COVID-19 circumstances for Fall 2022:
Instruction at UCSD has resumed to in person. However as of now, masking is still required in instructional settings and there are various vaccination and testing requirements. For most up-to-date COVID-19 requirements please see UCSD’s return to learn. I expect everyone to follow these requirements and to adapt should the requirements change. Most importantly, let us all pledge to remain respectful, supportive, and adaptable to ensure that educational goals are met. All participants in the course are bound by the UCSD Code of Conduct.
Please reach out to me directly if there are issues prohibiting your full engagement in the course so that we can find a workable solution. Please see the syllabus for information regarding anyone who requires remote instruction.
There are many textbooks covering MATLAB, so you might check out the selection at the UCSD bookstore. Here are a couple of suggestions:
- MATLAB, Third Edition: A Practical Introduction to Programming and Problem Solving by Stormy Attaway (bookstore link) (Amazon link). This one is well reviewed and recent.
- Physical Oceanography: A Mathematical Introduction with MATLAB by Reza Malek-Madani (Amazon link). This book seems useful for those interested in using MATLAB to solve numerical problems in physical oceanography. For those of you in different fields, look on-line, there are great books for applications to engineering, numerical methods, biology, etc.

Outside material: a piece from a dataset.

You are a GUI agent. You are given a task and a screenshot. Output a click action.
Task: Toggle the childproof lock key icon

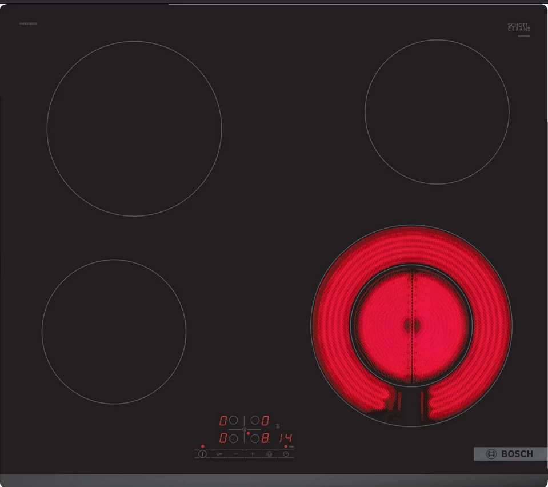pyautogui.click(x=219, y=453)
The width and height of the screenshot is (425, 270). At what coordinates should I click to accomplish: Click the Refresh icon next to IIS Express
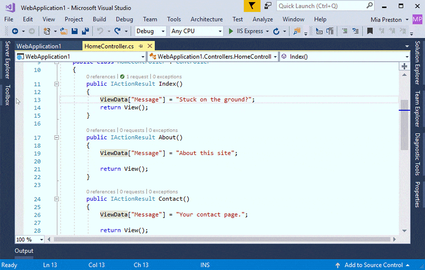pos(276,31)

- Introduction to Programming with MATLAB for Scientists and Engineers, second edition, by William W. Broenkow
- Mathworks (the company who developed MATLAB) has online tutorials as well as a detailed users manual is available.
- Regular Google searches work pretty well too as there is a very large user community and on-line responses to questions as well as application specific code sharing. Some code you will find through individual websites (e.g., TEOS-10) others you can find on the Matlab code file exchange.
Matlab help files (online and offline)
All of the Matlab help files are available within the program and online help. For functions, (e.g. the “plot” function), you can use the help command: >>help plot OR >>doc plot.